Now lushily re-duxed on girly marbled vinyl, Belly‘s first LP Star was/is a bright young thing, a glass-refracted dream stirring up a Brothers Grimm-like syntax. Tanya Donelly‘s bewitching delivery, swimming in our head, deceptively sweet with a sting of crazy paved darkness bleeding on through. Driven out on the feel-good adrenalin of immaculate guitar work with pools of teasing melody, Star is a super-assured vision, with some songs purposely under-baked and mulled over in witchy contrast to the radiant beams of the more radio-friendly bedazzle; its fifty minutes just fly by.
Back in the day, Star was an instant hit with the media machine, at odds with the usual chemistry that was donkey-pinned for success. I remember Radio 1’s happy-go-lucky Simon Mayo — or was it Bates? (how forgettable is all that shit) — recoiling somewhat on realisation that the bouncy tempo(ed) pop of “Feed the Tree” was about death; a rare moment to savour. The singles “Gepetto” and “Slow Dog” were a welcome change from the usual chart diet too. Perfect for letting the sunshine in, tracks that hit the spot completely in out-loud singability.

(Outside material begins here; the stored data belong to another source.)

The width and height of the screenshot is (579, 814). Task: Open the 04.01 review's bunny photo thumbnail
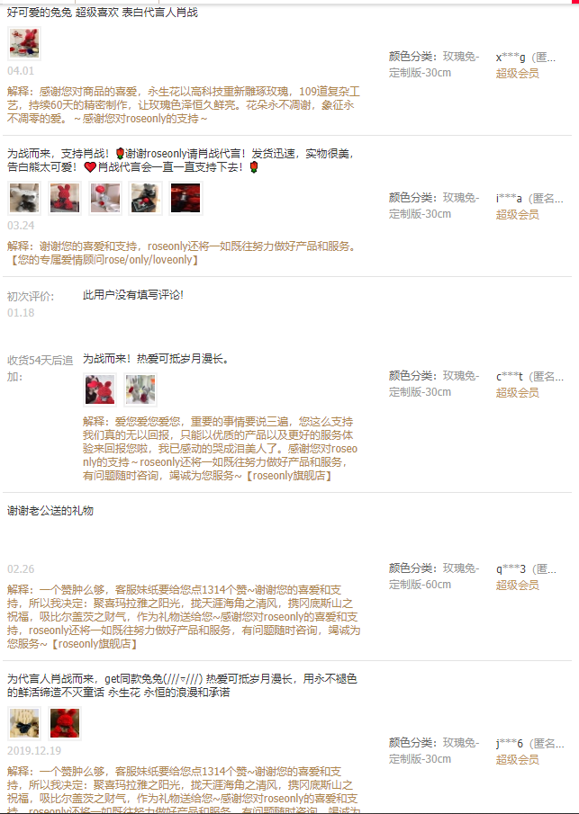click(x=24, y=43)
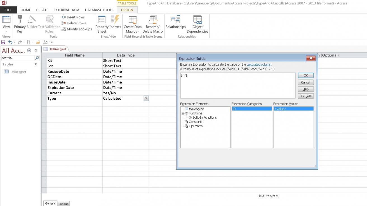This screenshot has width=367, height=206.
Task: Switch to the Lookup field properties tab
Action: 63,204
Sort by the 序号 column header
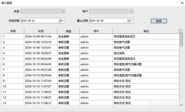This screenshot has height=112, width=185. tap(13, 31)
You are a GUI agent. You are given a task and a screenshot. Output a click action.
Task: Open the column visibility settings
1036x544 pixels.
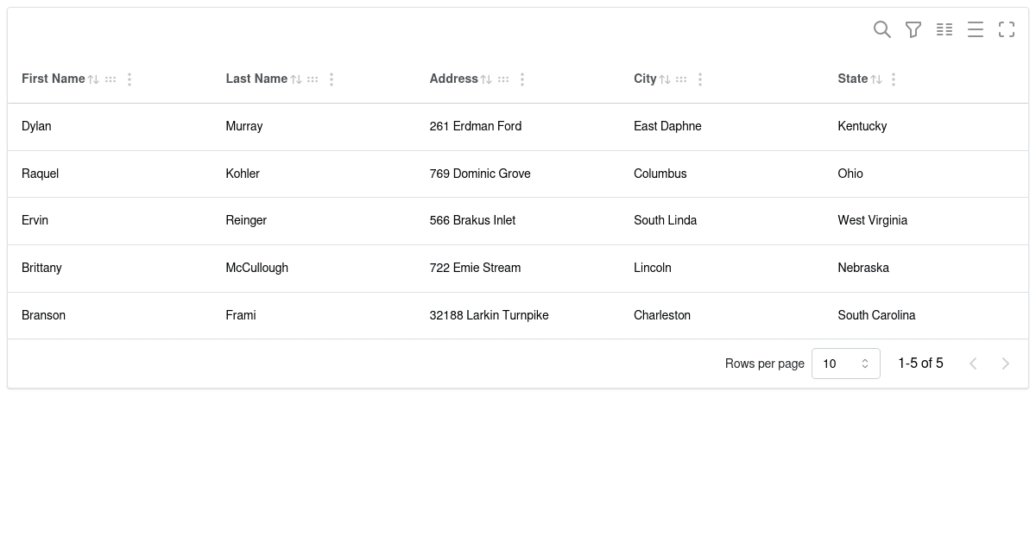point(944,29)
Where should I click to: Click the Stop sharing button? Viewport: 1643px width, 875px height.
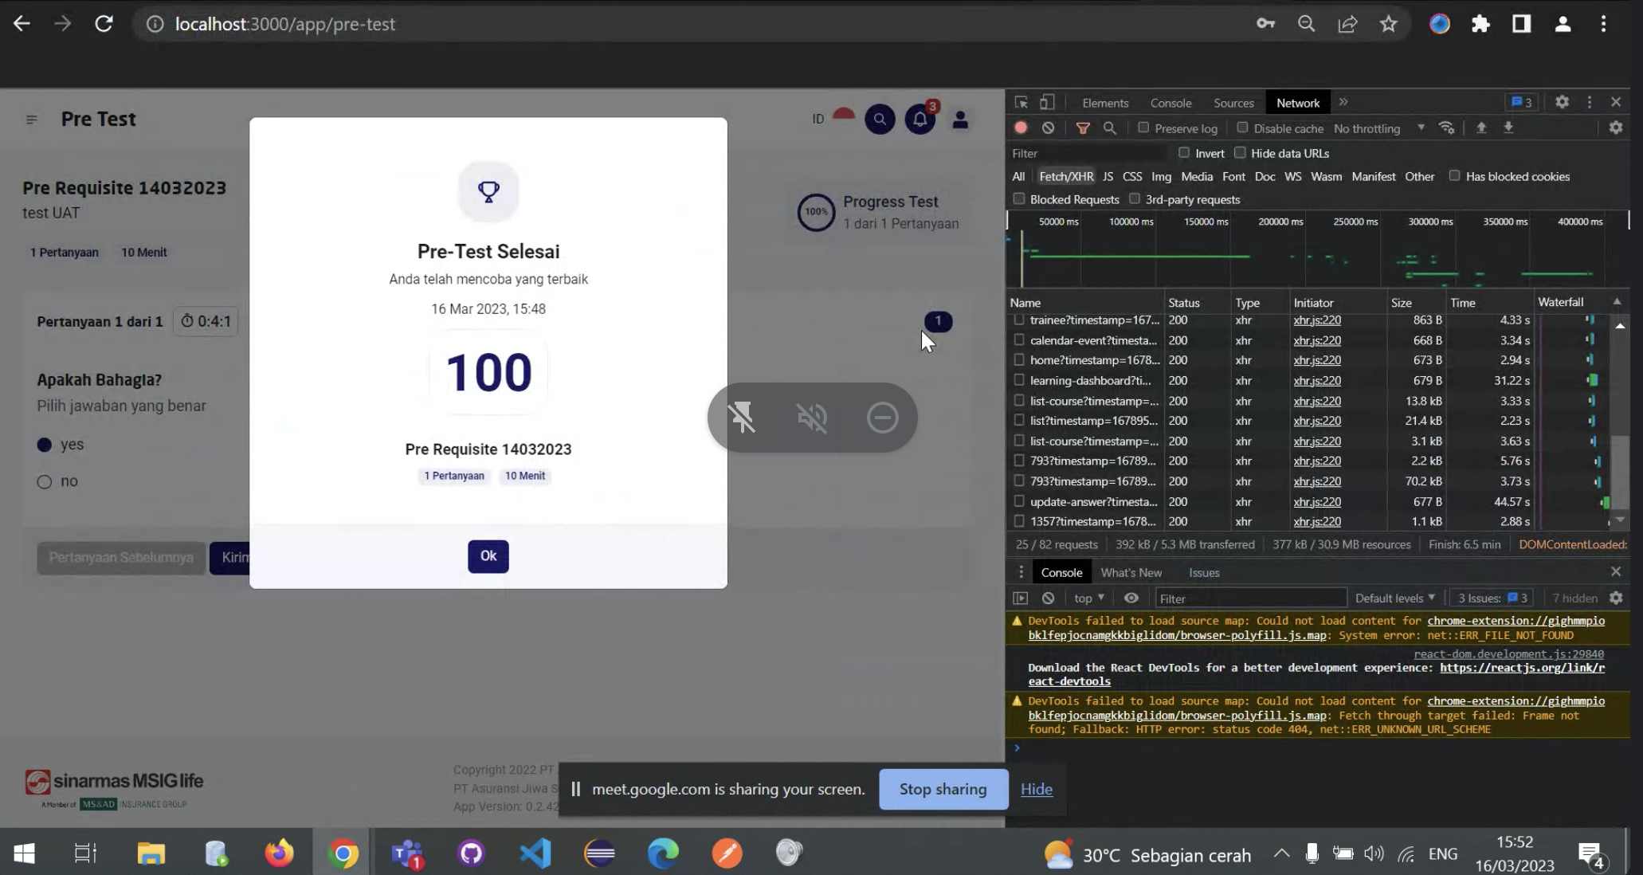tap(943, 789)
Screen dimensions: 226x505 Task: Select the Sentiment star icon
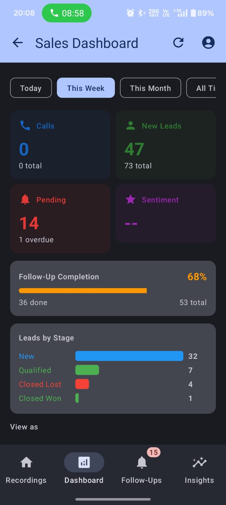130,199
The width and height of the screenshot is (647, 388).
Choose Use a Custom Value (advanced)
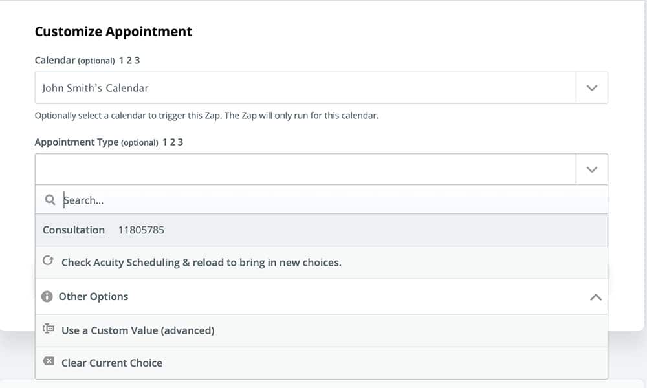click(x=138, y=330)

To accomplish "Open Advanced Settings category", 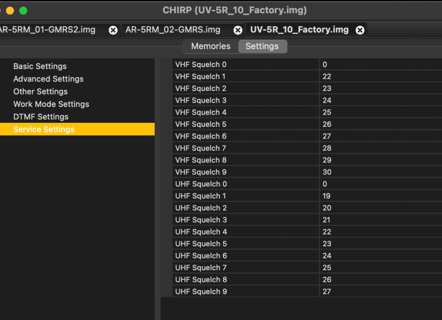I will tap(48, 79).
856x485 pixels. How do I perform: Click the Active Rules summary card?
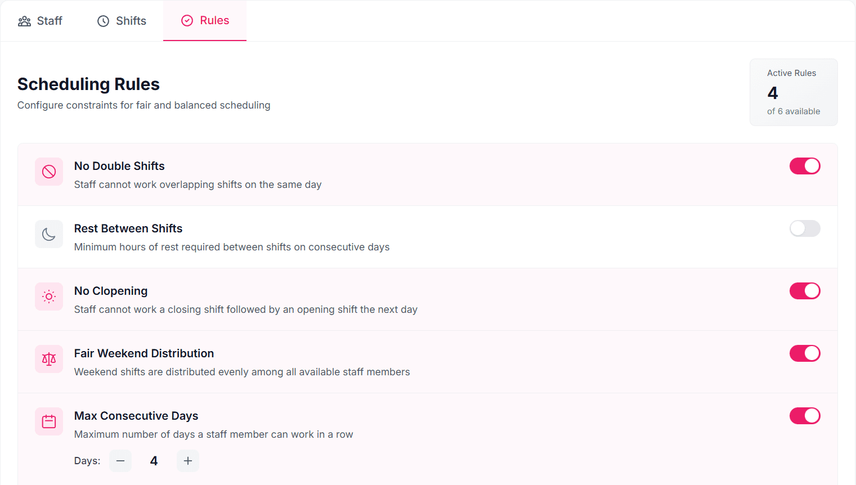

This was all meant to be for the second Breeders album, before Kim Deal got sister Kelly involved and fired off like a Cannonball elsewheres. The tracks here certainly seem to be graduating from Pod‘s sultry settings – empty rooms filled with chairs, river-moving angels and see-through dogs, the soak of murmuring otherness especially captured in the twirl of “Every Word” and its sinking sand of repeated refrain.